I arrived late after doing the bird survey and struggled to find the group but I eventually came across them lying in the Sun drinking tea and scoffing biscuits (not an unusual sight). When we decided to get back on with the task (they had already done some work to be fair), we spent the rest of the day pulling pine saplings from the surface of the Moss. Carried on the wind, pine seeds scatter easily and far from their parent trees, growing well where they land. If not controlled every so often, the woodland would start to encroach further and further onto the Moss.




We spent a few hours in total, under bright blue skies, with a strengthening Sun and fluffy white clouds, pulling the saplings and eventually we cleared them all. We did a final walk around the site just to make sure and then headed home. I parked some distance away, so wandered around the rest of the reserve on the way back.
We recorded a great deal of wildlife while we went about our task, including 31 species of bird, 5 species of butterfly and common lizard. There were also signs of fox, badger and rabbit. However, the most special sighting was of the first swallows of Summer flying past.

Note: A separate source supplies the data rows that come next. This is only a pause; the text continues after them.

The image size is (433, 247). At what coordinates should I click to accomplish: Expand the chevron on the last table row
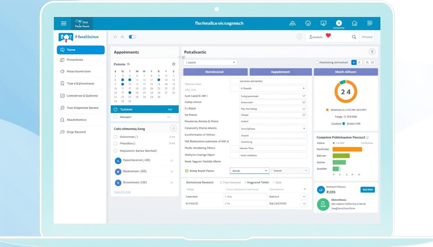click(x=304, y=203)
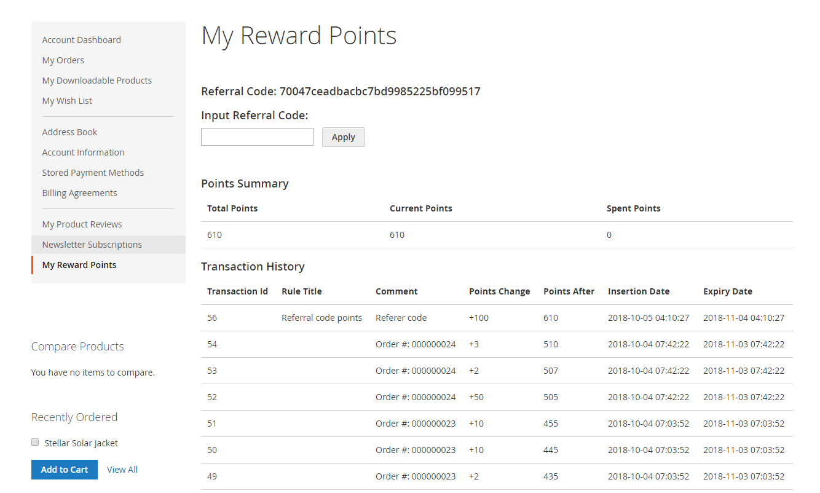Click the Stellar Solar Jacket product name
The image size is (820, 493).
coord(81,443)
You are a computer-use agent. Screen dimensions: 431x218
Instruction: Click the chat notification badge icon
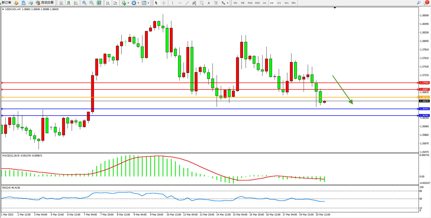coord(426,3)
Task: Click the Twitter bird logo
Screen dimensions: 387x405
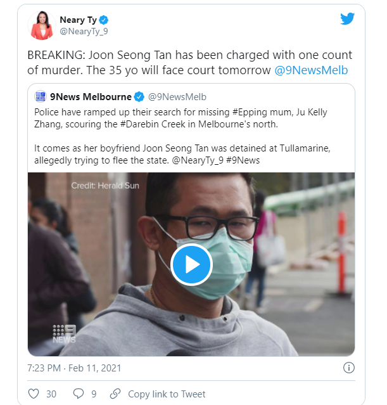Action: click(347, 19)
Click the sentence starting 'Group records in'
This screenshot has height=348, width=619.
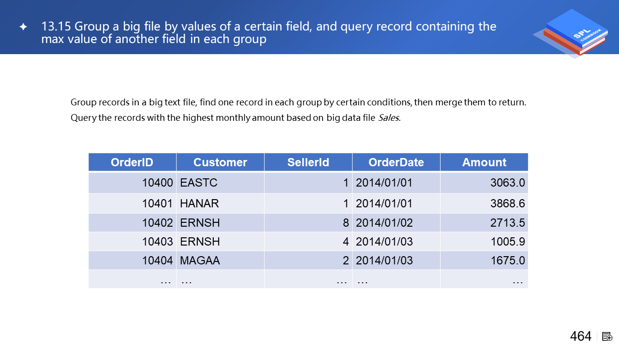(298, 102)
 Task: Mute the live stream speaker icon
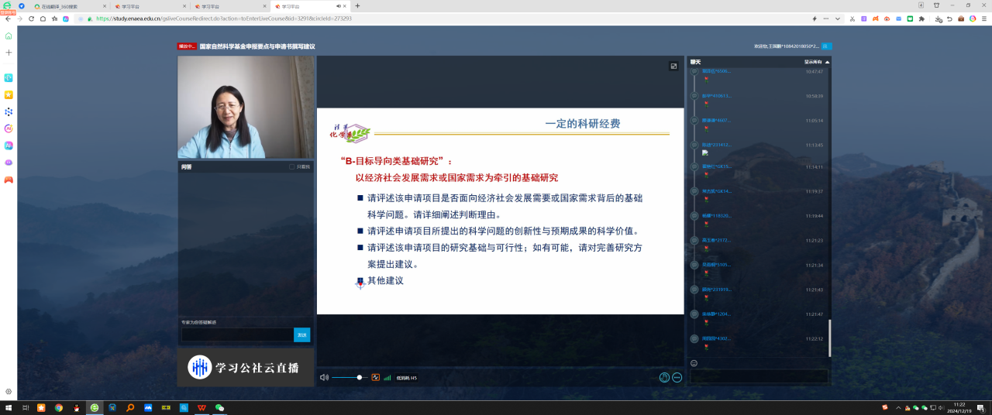click(x=324, y=377)
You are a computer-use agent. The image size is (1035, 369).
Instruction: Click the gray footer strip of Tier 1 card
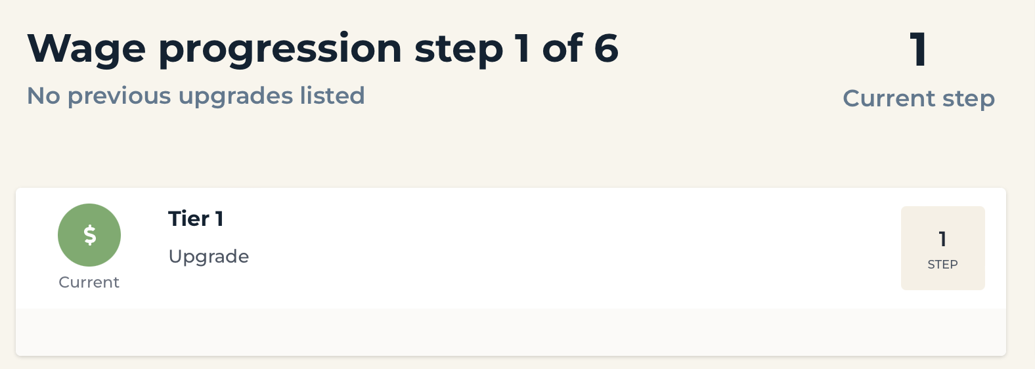pos(511,332)
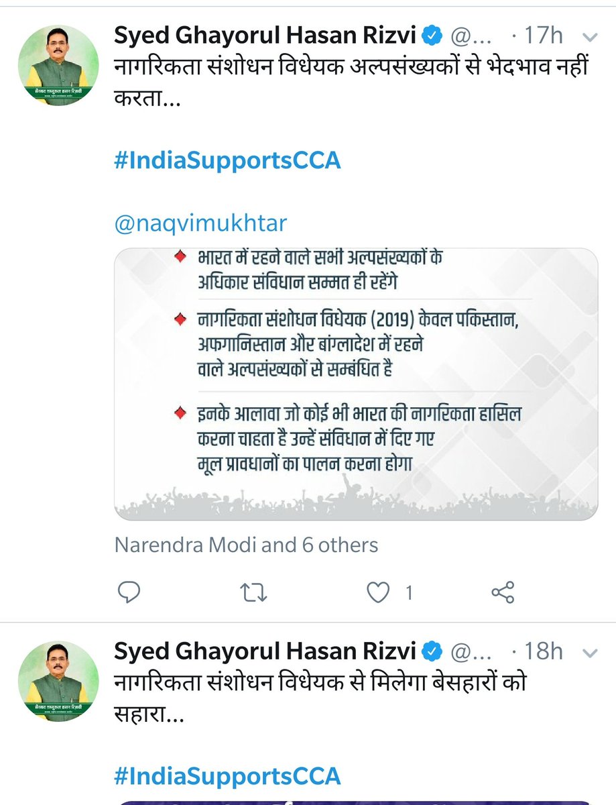Open #IndiaSupportsCCA hashtag in second tweet
This screenshot has height=805, width=616.
coord(228,776)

The reserve is a truly lovely place to spend a day and standing in the centre I could easily imagine that I was in the middle of the Scandinavian wilderness, particularly when the ravens went ‘cronking’ past. I feel privileged that I could visit a place that not many people can. To be honest, it really was a joyful day – and I was absolutely buzzing (in fact I couldn’t shut up about it!).
So few people seem to know that this place is there – probably a good thing too, as a few visitors would start disappearing if they ventured out onto the Moss. It really is a hidden gem, somewhere special and somewhere worth working for and protecting – and just on my doorstep too!